To do → Transcribe only the lines from the one containing "Task: Click the" through the final line of the entries below, exactly, and exclude the pictures.

Extracted records →

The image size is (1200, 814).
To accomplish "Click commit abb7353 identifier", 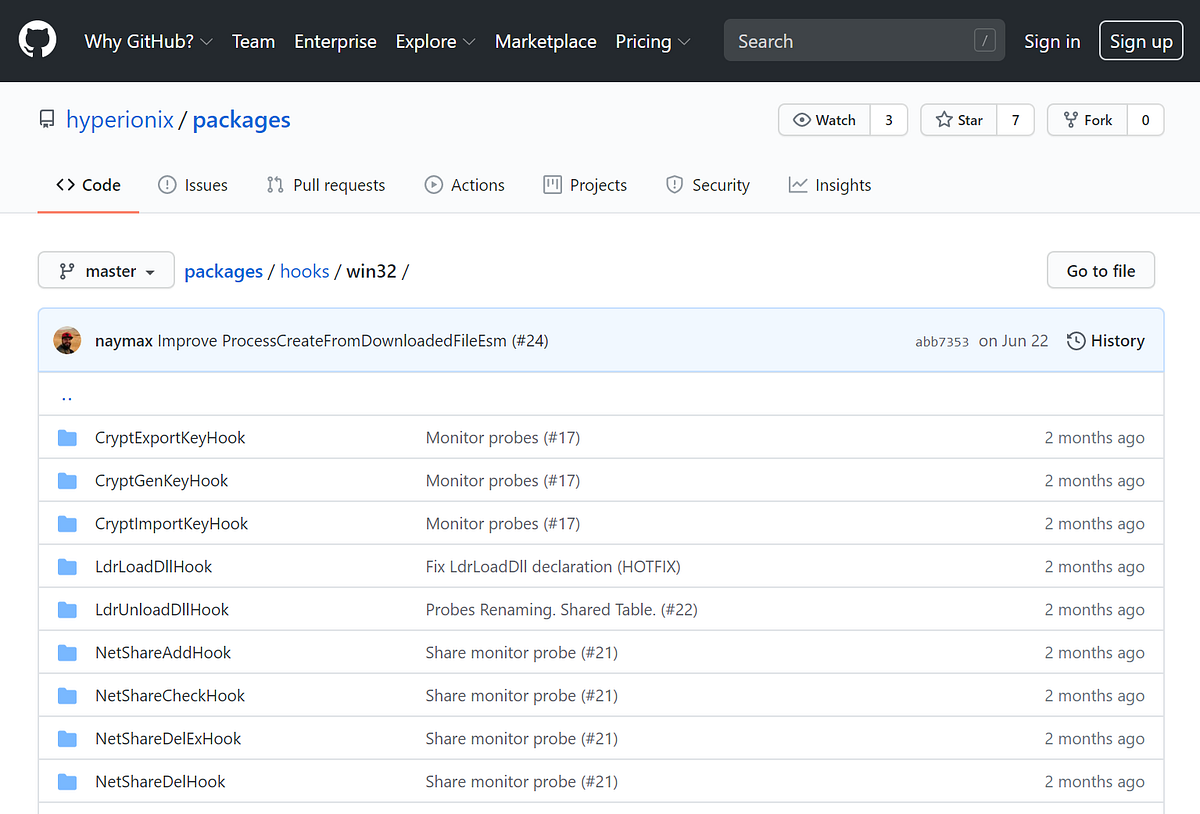I will pyautogui.click(x=942, y=341).
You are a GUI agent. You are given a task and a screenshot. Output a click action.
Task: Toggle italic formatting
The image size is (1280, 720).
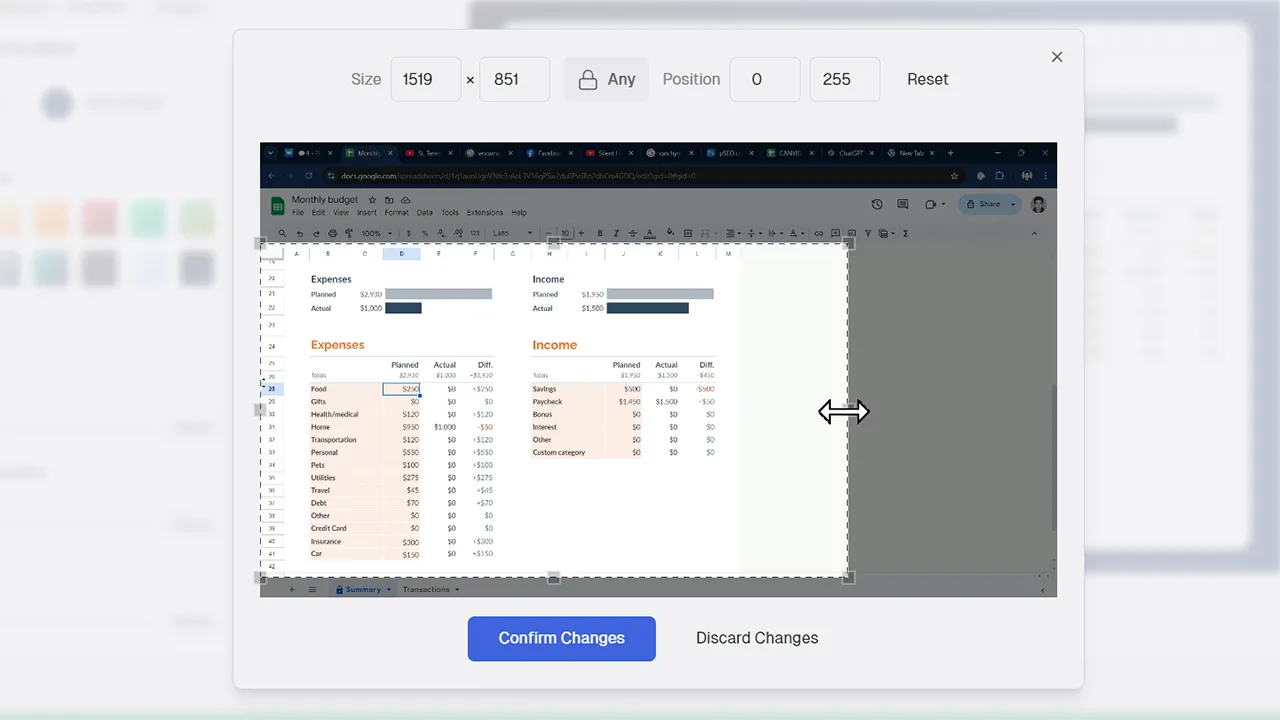pyautogui.click(x=615, y=233)
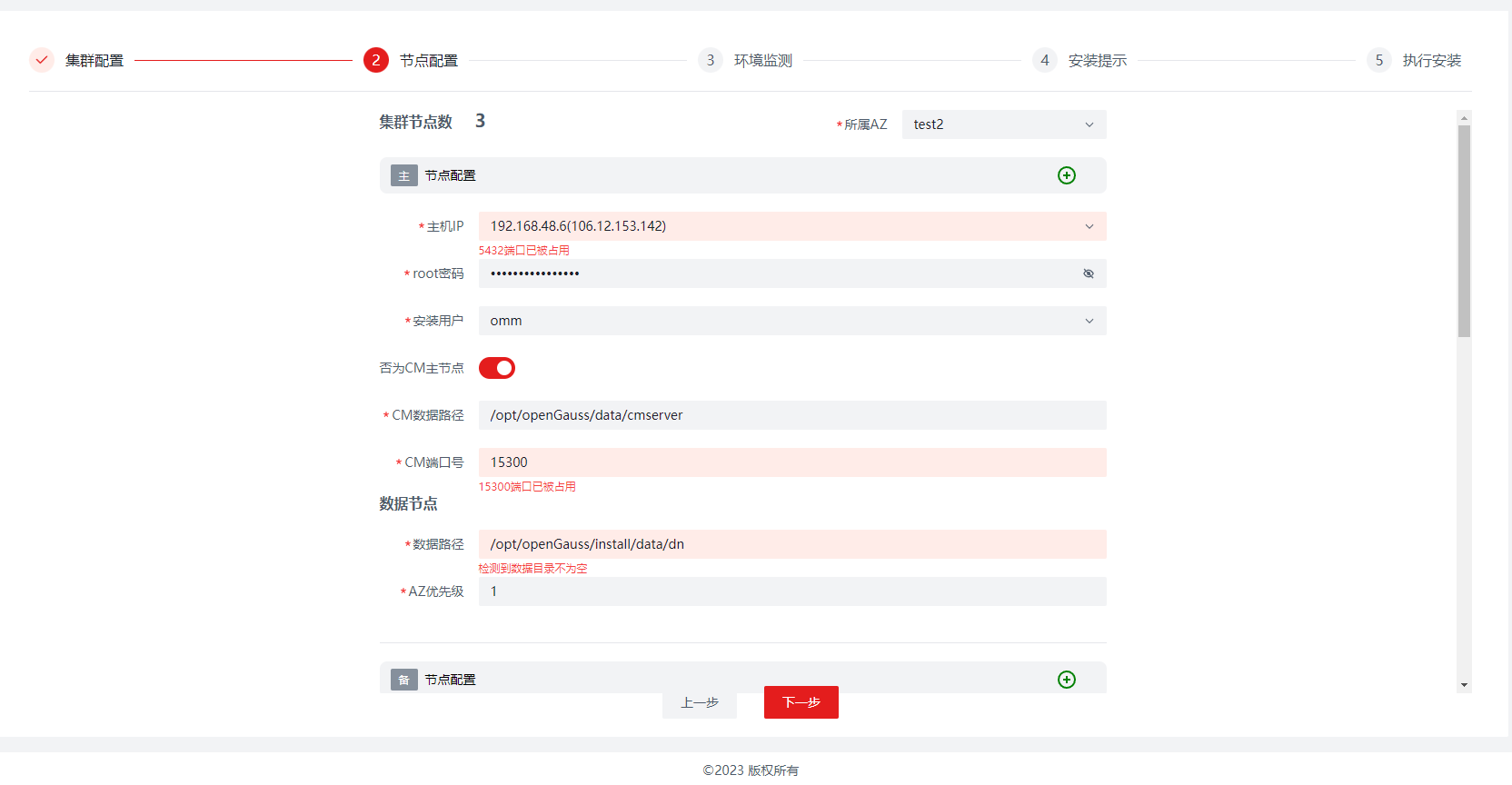This screenshot has height=785, width=1512.
Task: Go to the 环境监测 step label
Action: coord(763,60)
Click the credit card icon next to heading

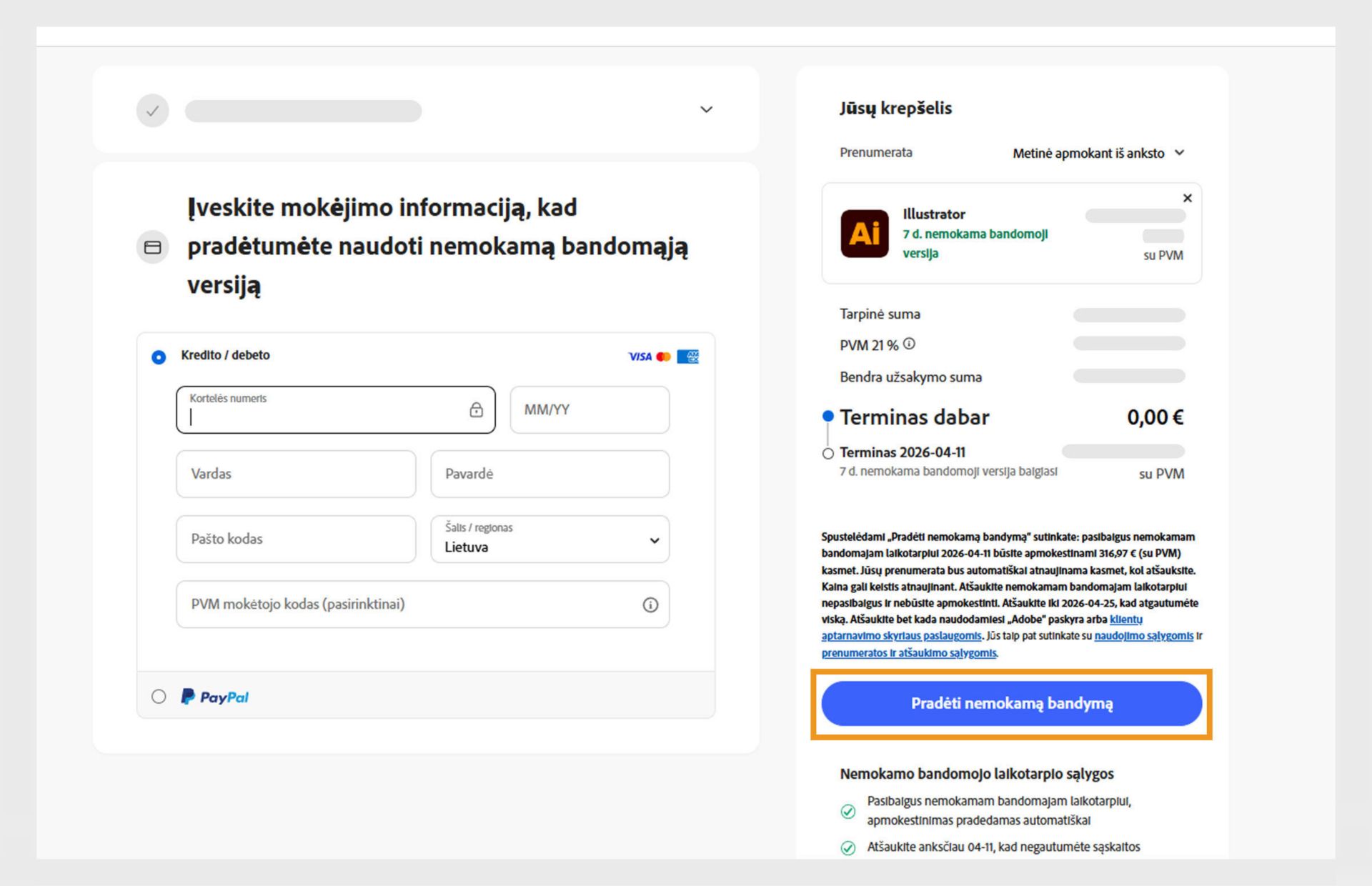click(x=152, y=247)
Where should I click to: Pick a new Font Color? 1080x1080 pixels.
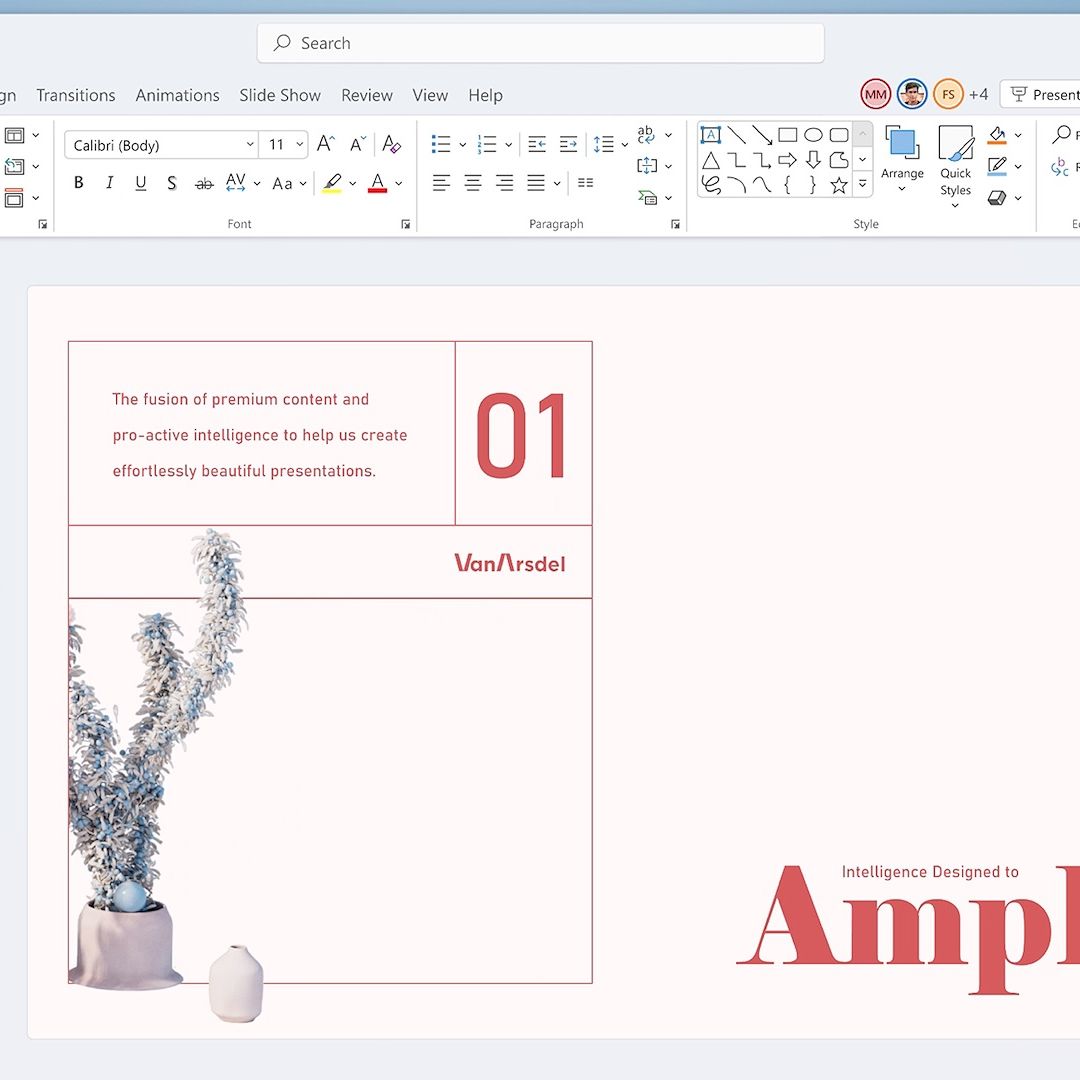coord(378,183)
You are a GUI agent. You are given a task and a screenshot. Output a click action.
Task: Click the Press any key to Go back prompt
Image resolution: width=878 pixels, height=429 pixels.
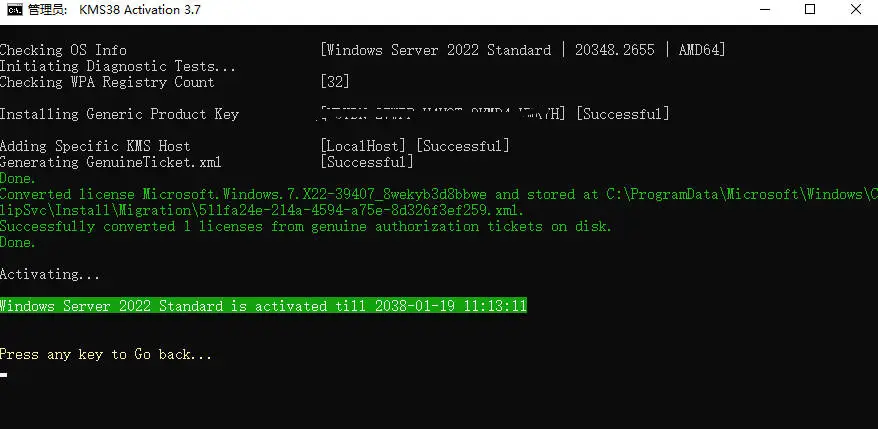pyautogui.click(x=106, y=354)
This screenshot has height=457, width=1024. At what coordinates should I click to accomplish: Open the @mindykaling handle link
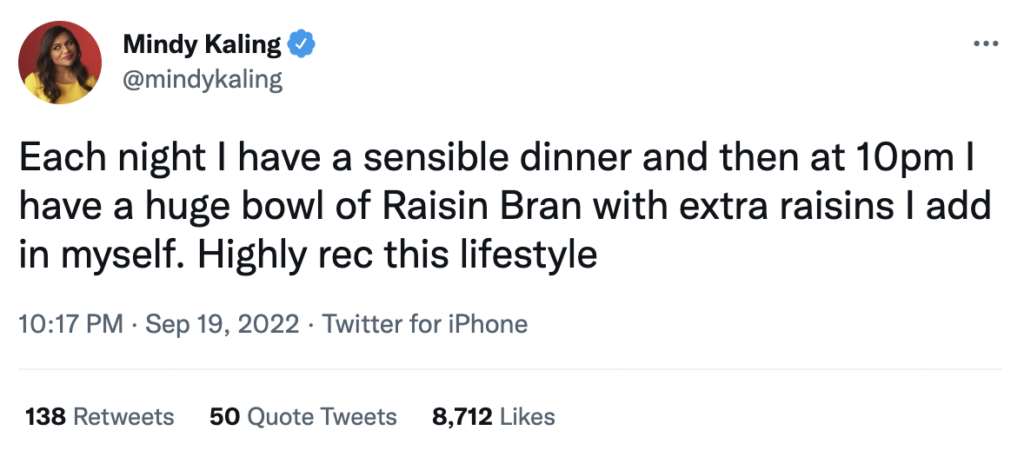202,80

Solution below →
Task: Click the Press any key to Go back prompt
Image resolution: width=878 pixels, height=429 pixels.
pyautogui.click(x=106, y=354)
This screenshot has height=457, width=1024. At what coordinates should I click to accomplish: Open the @mindykaling handle link
202,80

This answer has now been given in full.